1. Thinness at birth is associated with insulin resistance in adult life and an apparent delay in activation of glycolysis/glycogenolysis in exercising skeletal muscle. As developmental abnormalities of skeletal muscle histology or metabolism may explain this association we examined muscle histology, biochemistry and blood flow in a group of 27 adult women whose birth details were known.

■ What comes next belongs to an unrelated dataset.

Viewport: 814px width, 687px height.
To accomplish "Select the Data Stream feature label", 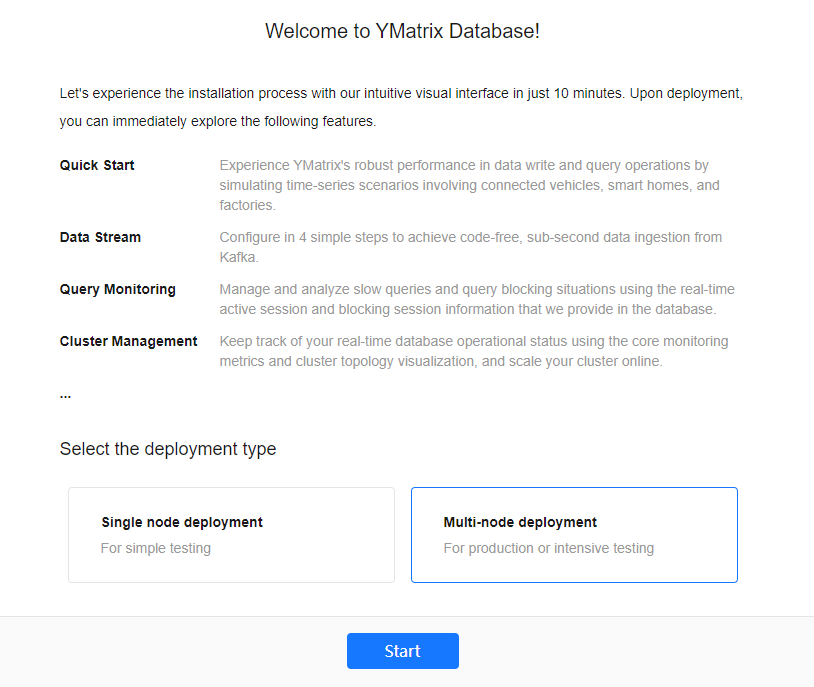I will coord(100,237).
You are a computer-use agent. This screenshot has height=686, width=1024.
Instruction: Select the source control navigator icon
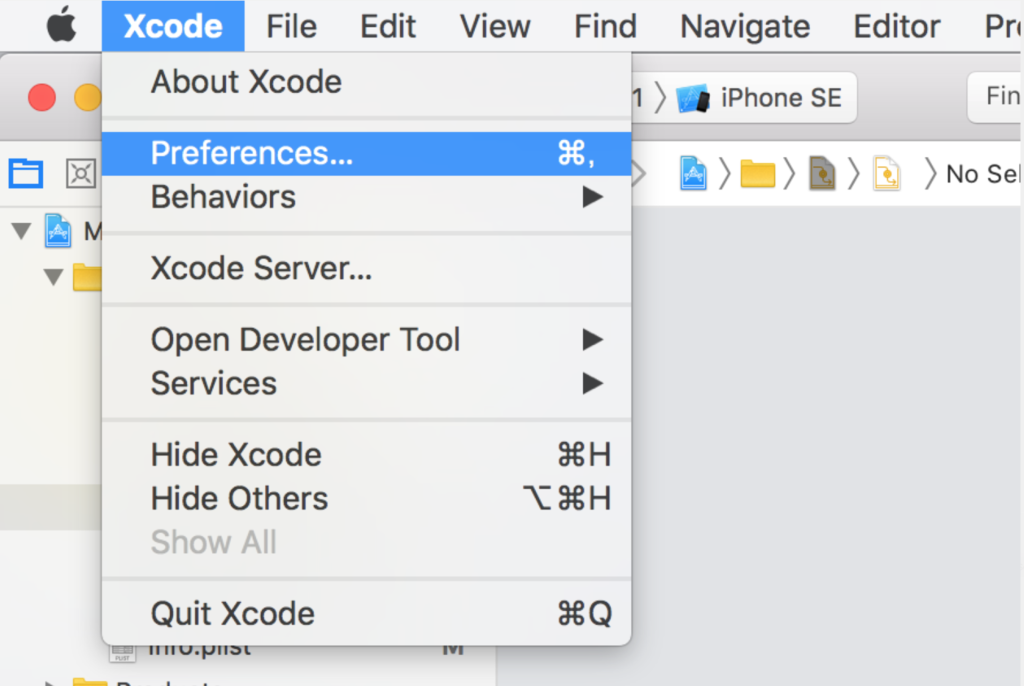point(80,174)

2. Subjects were examined by near-infrared spectroscopy to determine forearm muscle oxygen supply, and by muscle biopsy and forearm plethysmography. Those with a ponderal index at birth < 23 kg/m3 were insulin resistant (assessed by the short insulin-tolerance test — mean rate constants for glucose disappearance = 4.14 compared with 4.83%/min, P = 0.045) and had significantly more rapid muscle reoxygenation than the remainder of the subjects (13 compared with 22 s, P = 0.004).

3. Thinness at birth did not influence muscle capillary density, muscle glycogen content, glycogen synthase activity, citrate synthase activity or resting forearm blood flow.

4. Insulin resistance seen after fetal malnutrition was not associated with abnormal muscle histology, resting muscle blood flow, mitochondrial volume or glycogen content.

5. The increase in muscle reoxygenation rate in adult subjects who were thin at birth could occur to promote oxidative ATP synthesis in compensation for the delay in activation of glycolysis/glycogenolysis. It suggests altered regulation rather than structure of the muscle microcirculation. These changes appear to antedate the structural and biochemical changes seen in muscle from patients with established diabetes.